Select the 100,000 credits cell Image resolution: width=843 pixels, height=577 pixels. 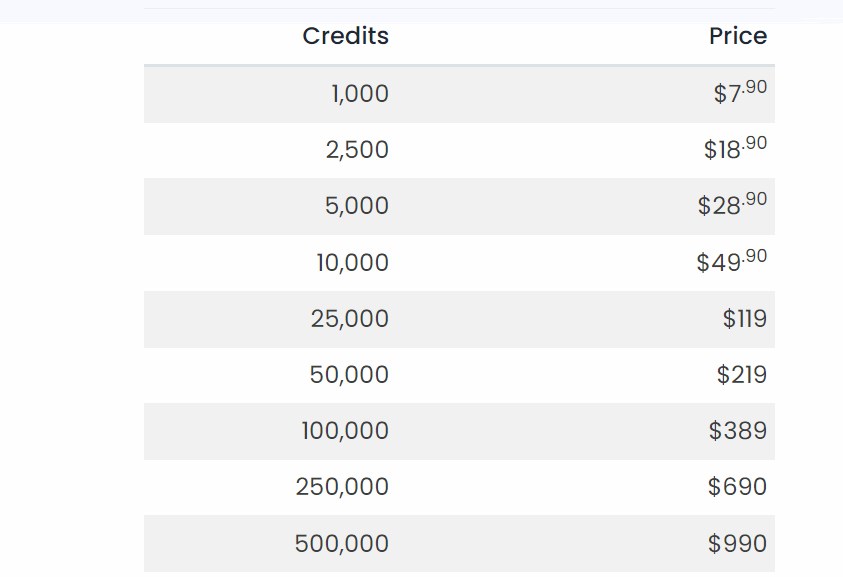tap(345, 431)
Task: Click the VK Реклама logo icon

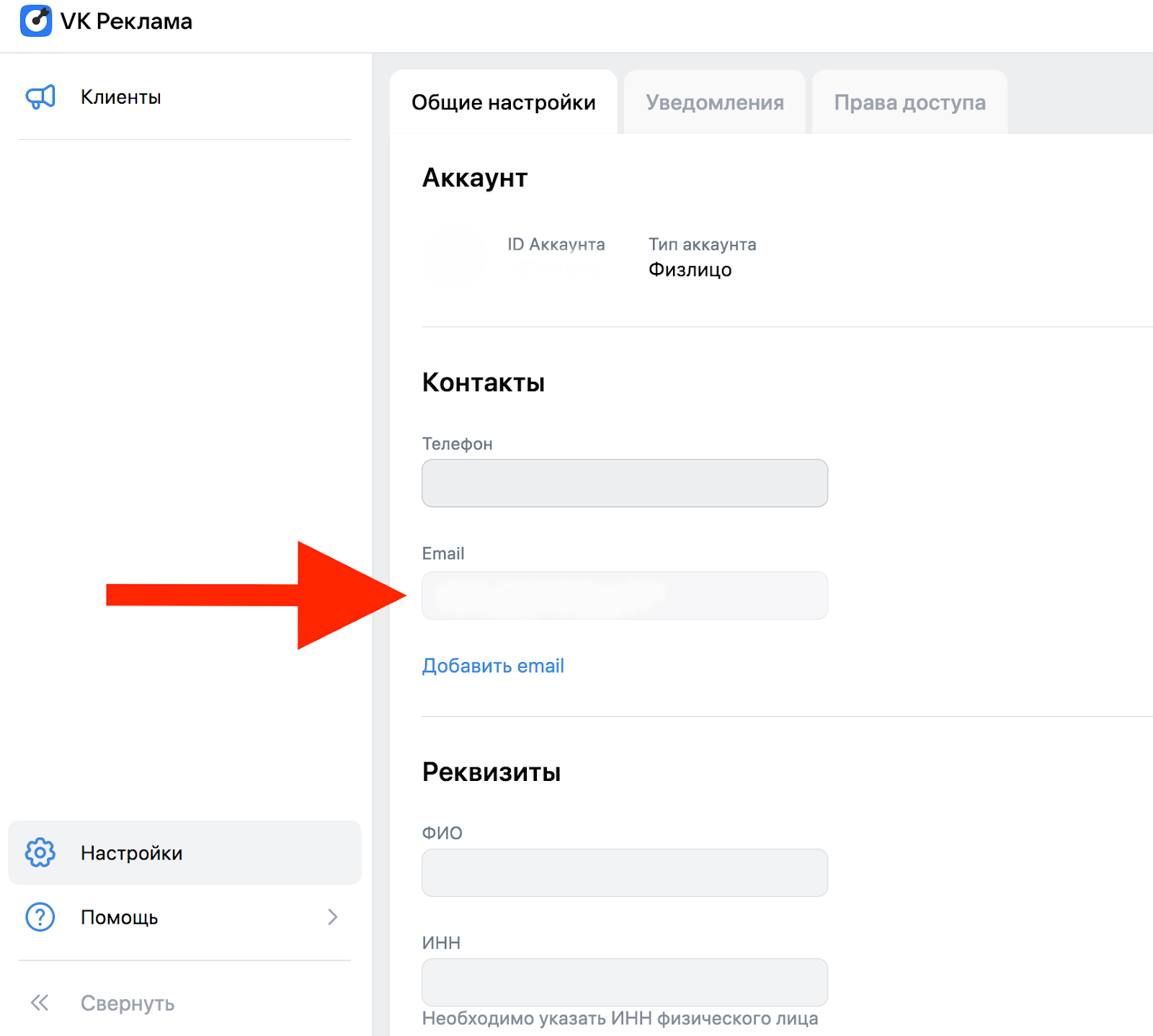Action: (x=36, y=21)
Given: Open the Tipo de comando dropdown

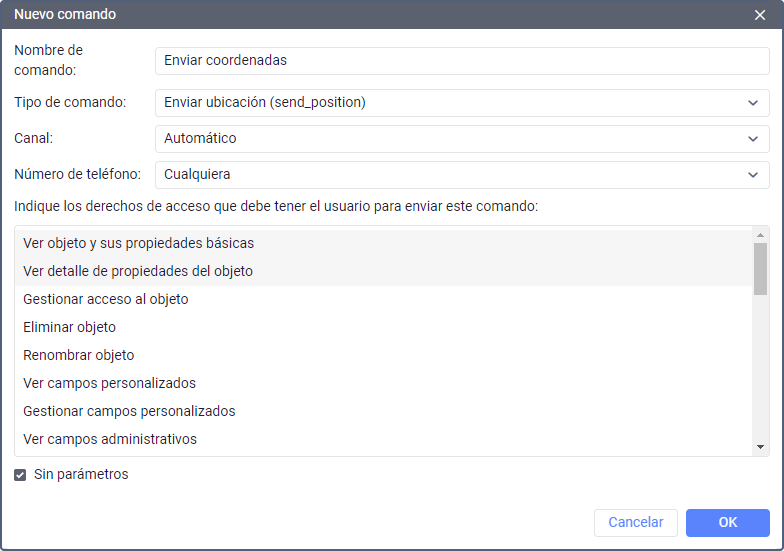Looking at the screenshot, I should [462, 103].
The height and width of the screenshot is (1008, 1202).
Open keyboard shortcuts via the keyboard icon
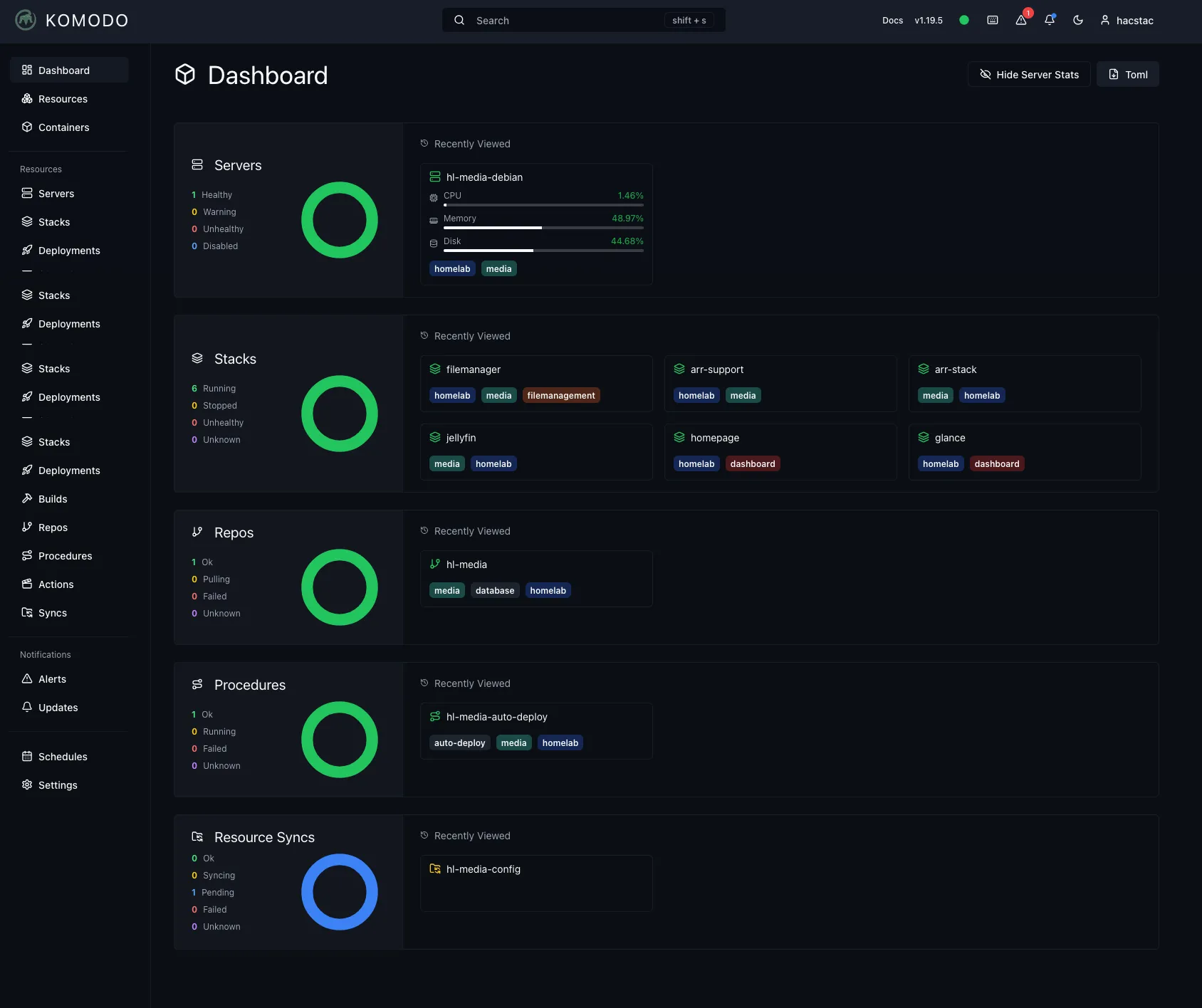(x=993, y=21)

---

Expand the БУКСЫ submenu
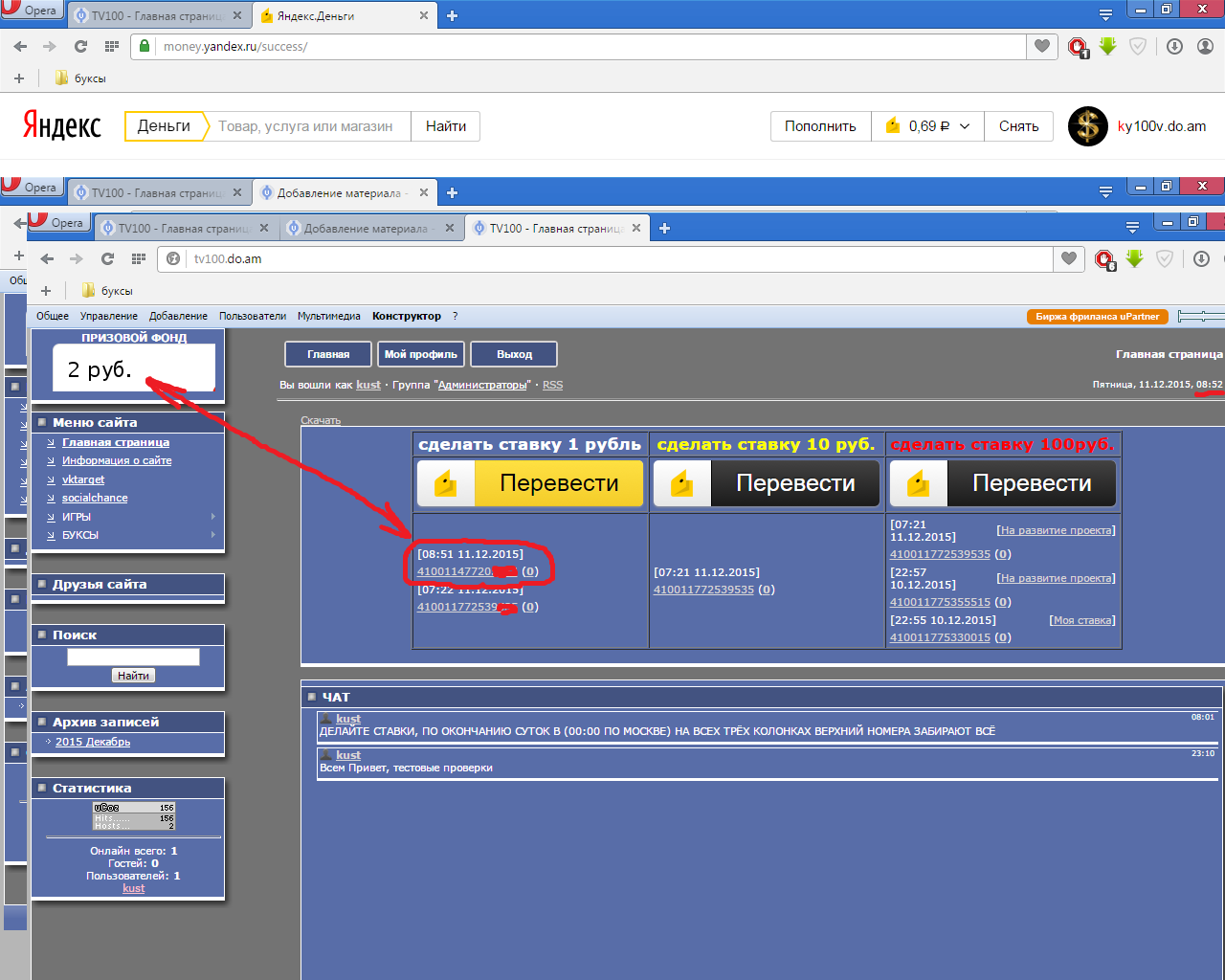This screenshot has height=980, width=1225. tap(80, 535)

* * *

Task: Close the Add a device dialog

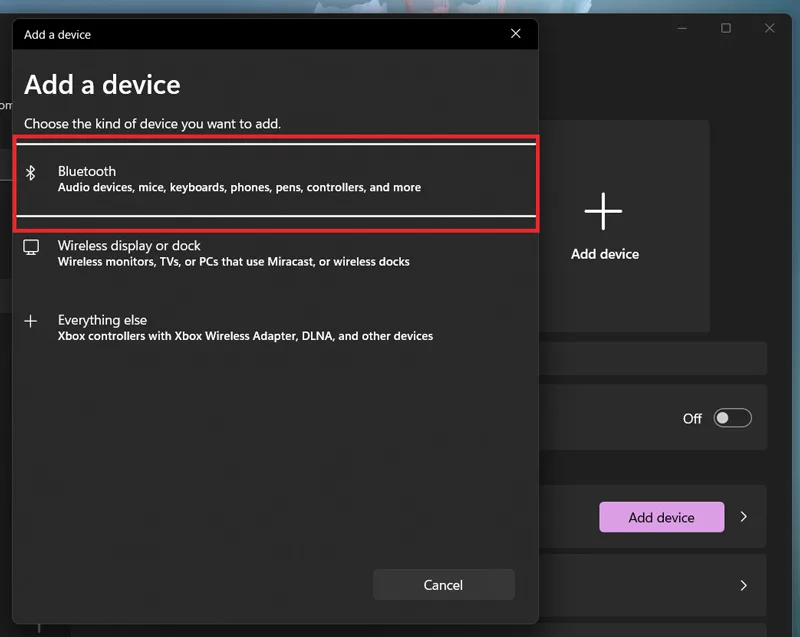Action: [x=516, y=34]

Directions
Above is the material; set down exactly its lines from the one containing "Task: Click the VK Реклама logo icon" down to the one containing "The height and", both included, leaving out any pictures.

Answer to this exercise
Task: Click the VK Реклама logo icon

Action: (x=36, y=21)
Given: Open the Tipo de comando dropdown

Looking at the screenshot, I should [462, 103].
The height and width of the screenshot is (1008, 1202).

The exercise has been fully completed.